Last week I wrote about “Paleo Evangelicals and Syria,” explaining why many traditional evangelicals will not support intervention in Syria’s civil war. Evangelicals are hardly the only Christians opposing intervention; indeed, the Syria question has become one of the most remarkably unifying issues for progressive, Catholic, Orthodox, and evangelical Christians that I can ever recall. We may explain much of this Christian reluctance by a general opposition to war, especially among progressives and Catholics. Catholics and Orthodox Christians closely identify with the ancient Christian populations of the Middle East, too.

Many evangelicals of all stripes enthusiastically supported the American invasion of Iraq. What accounts for the difference ten years later? Several factors are at work:

  • Political: obviously, there are some Republican evangelicals who will not support intervention partly because President Obama supports it. Likewise, many anti-war liberals are strangely silent because it is President Obama, not George W. Bush, who is asking for military action.
  • War-weariness: evangelicals, as much as anyone else, have realized the lessons of Iraq and Afghanistan. As powerful as America is, we cannot do everything: we cannot recreate other nations in our image; we cannot unilaterally enforce our political will by ratcheting up violence; we cannot (or should not) continue demanding that our armed forces engage in perpetual overseas wars.
  • Global mindset: although evangelicals do not typically identify with global denominations, they are not far behind Catholics and Orthodox believers in their sympathy for the suffering Christian communities of Egypt, Syria, and elsewhere, regardless of their theological differences with many Middle Eastern Christians.

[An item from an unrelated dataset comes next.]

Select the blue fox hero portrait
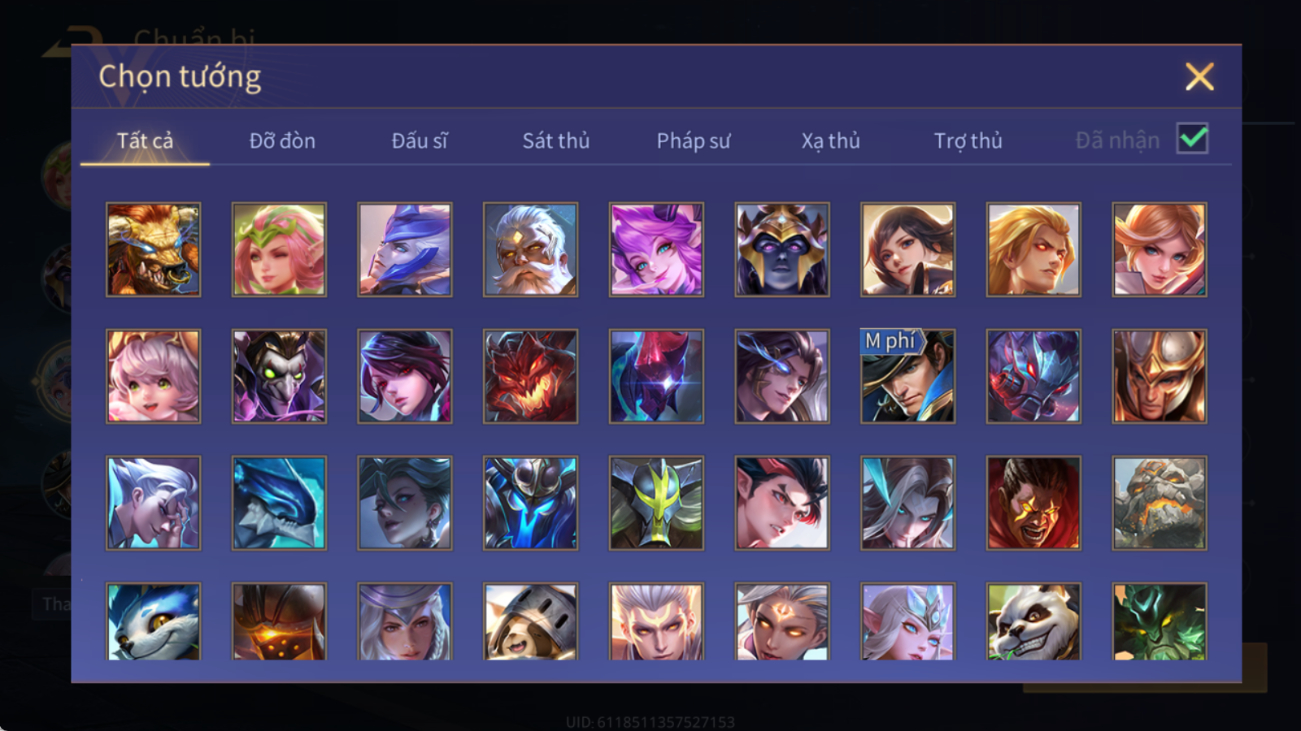The width and height of the screenshot is (1301, 731). (x=153, y=622)
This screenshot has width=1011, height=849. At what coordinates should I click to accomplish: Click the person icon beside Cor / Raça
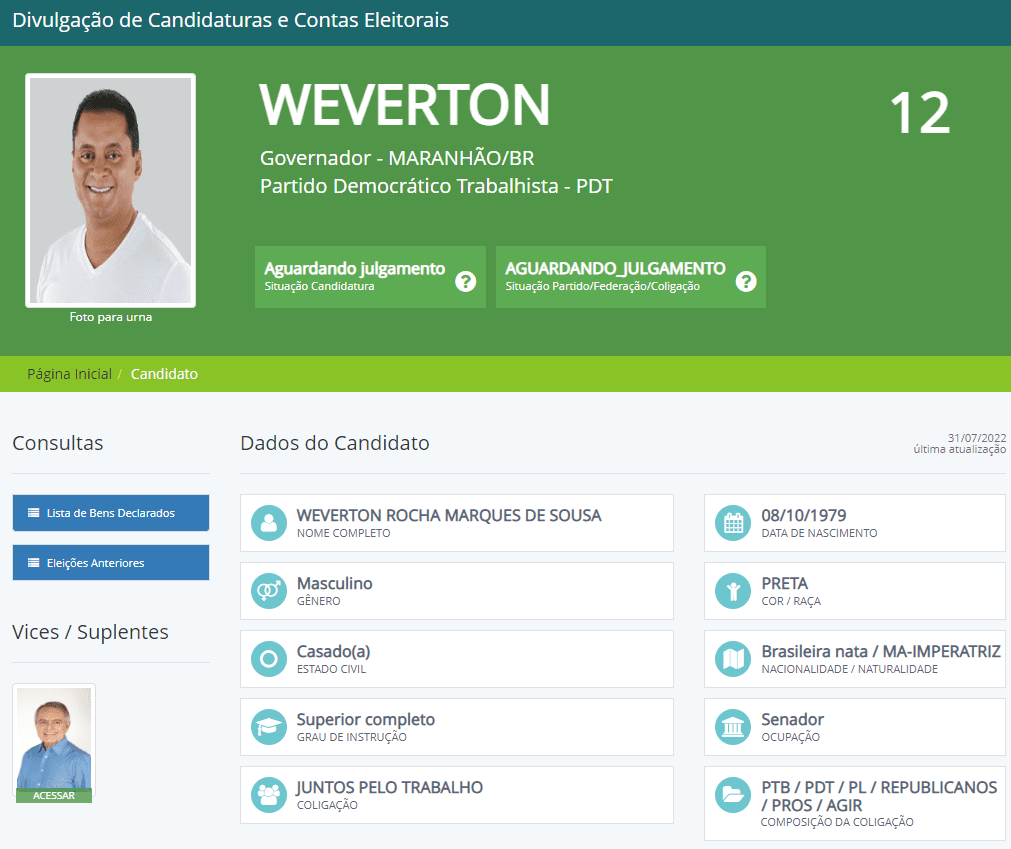[x=733, y=591]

A final factor that strikes me is that the evangelical opposition to intervention may signal the waning power of pro-Israel dispensationalism. My sense of the declining power of dispensationalism in politics runs counter to the views of those like Jason Bivins, who has suggested that apocalypticism explains American Christians’ fatalism about Syria. But he cites few specific examples of how this dispensational passivity actually works. Remember, evangelical apocalypticism was cited in 2003 to explain why evangelicals were so eager to go into Iraq.

A key point here is that Israel supports American intervention, and most American evangelicals don’t seem to care. There was a time when Israel’s opinion could directly determine that of many evangelicals, now Israel seems strangely sidelined in the American debate, at least among evangelicals. (Joel Rosenberg is a rather lonely example of an evangelical whose analysis of the Syria situation hinges on Israel, and, per USA Today, anecdotal evidence suggests to that apocalyptic books have seen a boost in recent weeks.)

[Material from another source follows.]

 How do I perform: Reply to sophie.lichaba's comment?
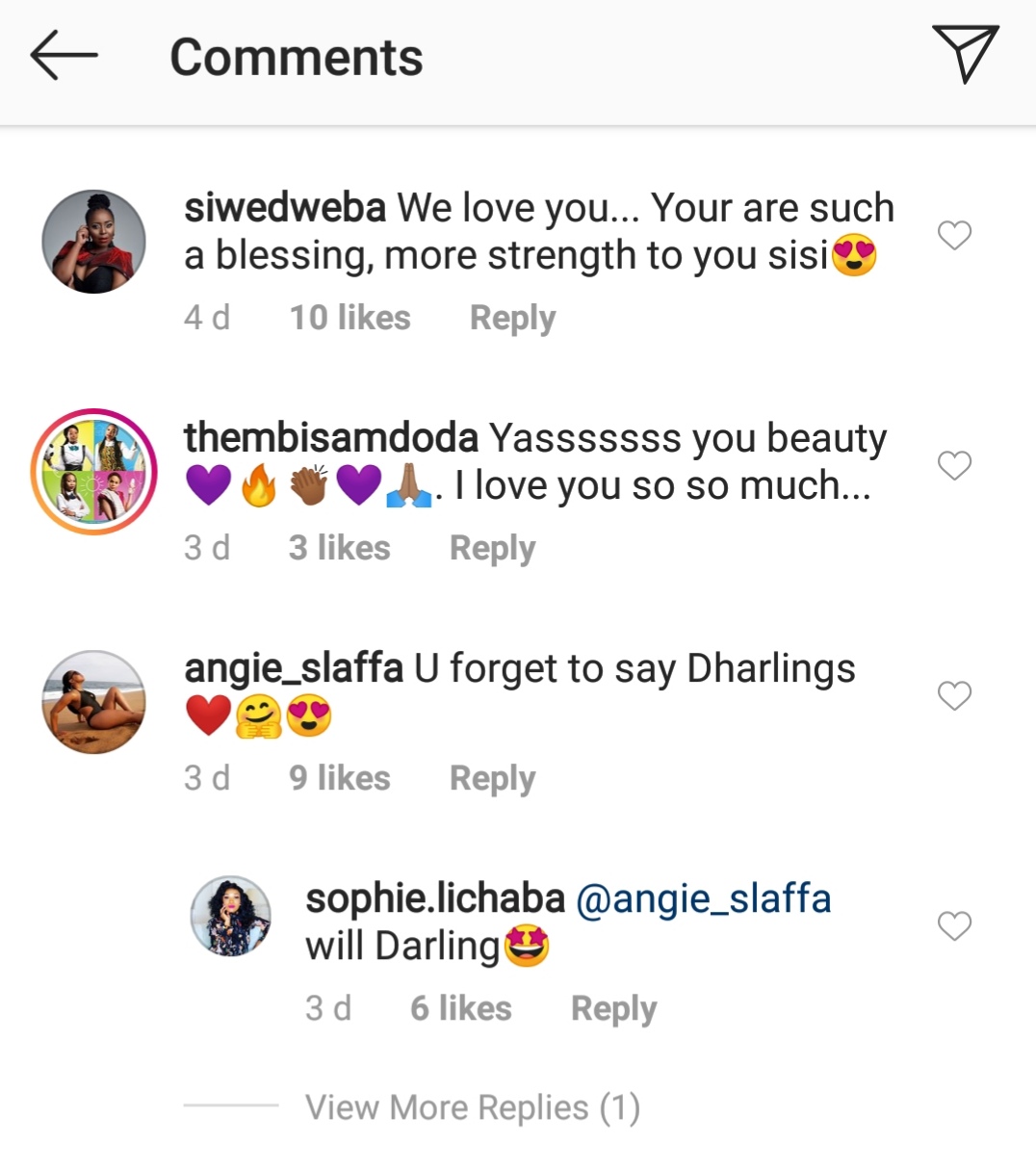click(x=613, y=1008)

In any case, this is truly a remarkable moment of widespread Christian unity on an important issue. We may not be able to agree on most other topics, but (ironically, given the appalling circumstances in Syria provoking the debate) this is one instance when a strong majority of American and global Christians seem united.

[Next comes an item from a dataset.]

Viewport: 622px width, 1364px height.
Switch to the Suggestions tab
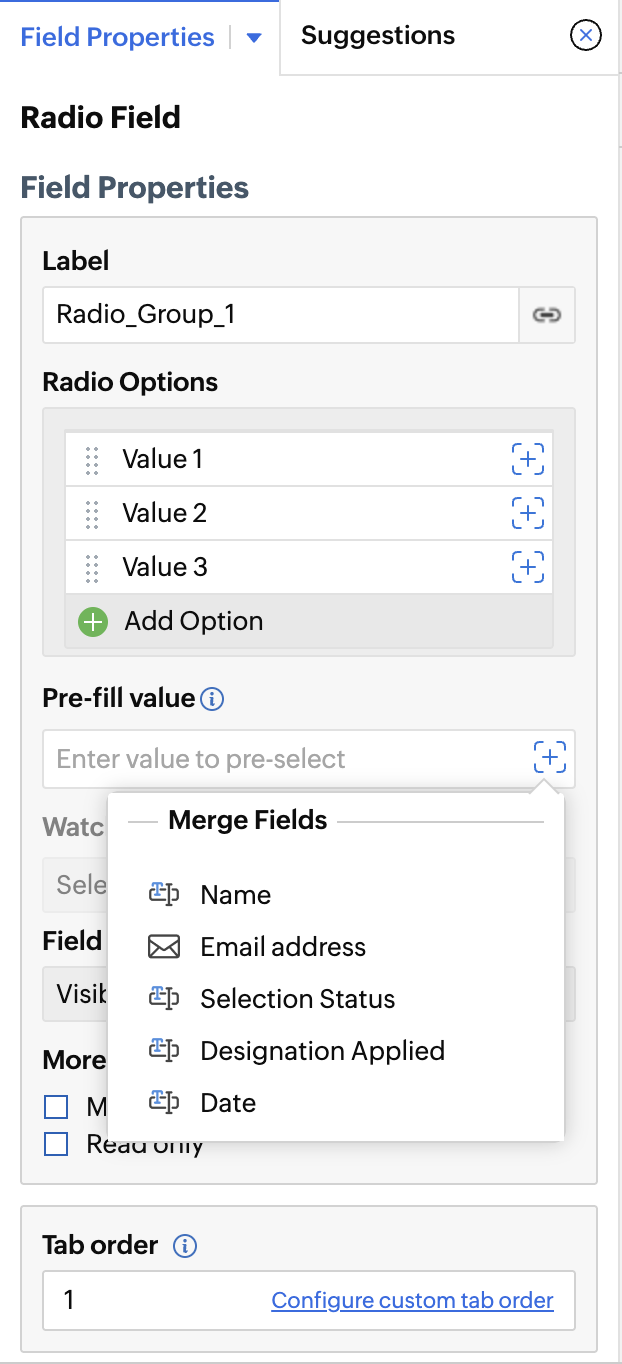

See also Jonathan Merritt’s articlesOn Syria Conflict, Three Christian Perspectives” and “NAE’s Leith Anderson: Evangelicals oppose strike against Syria


  • John C. Gardner

    The issue of Syria is complex. We have been praying for peace and our concerned about the ancient Christian communities in countries such as Syria and Egypt. The continual years of war have emotionally and spiritually exhausted Paleo Evengelicals.

  • Nemo

    Doesn’t the doomsday prophecy advocated by many dispensationalists require Israel to wipe out Damascus permanently? If that’s the case, then instability in Syria leading to a war with Israel is exactly what the evangelicals who hold that theology would want.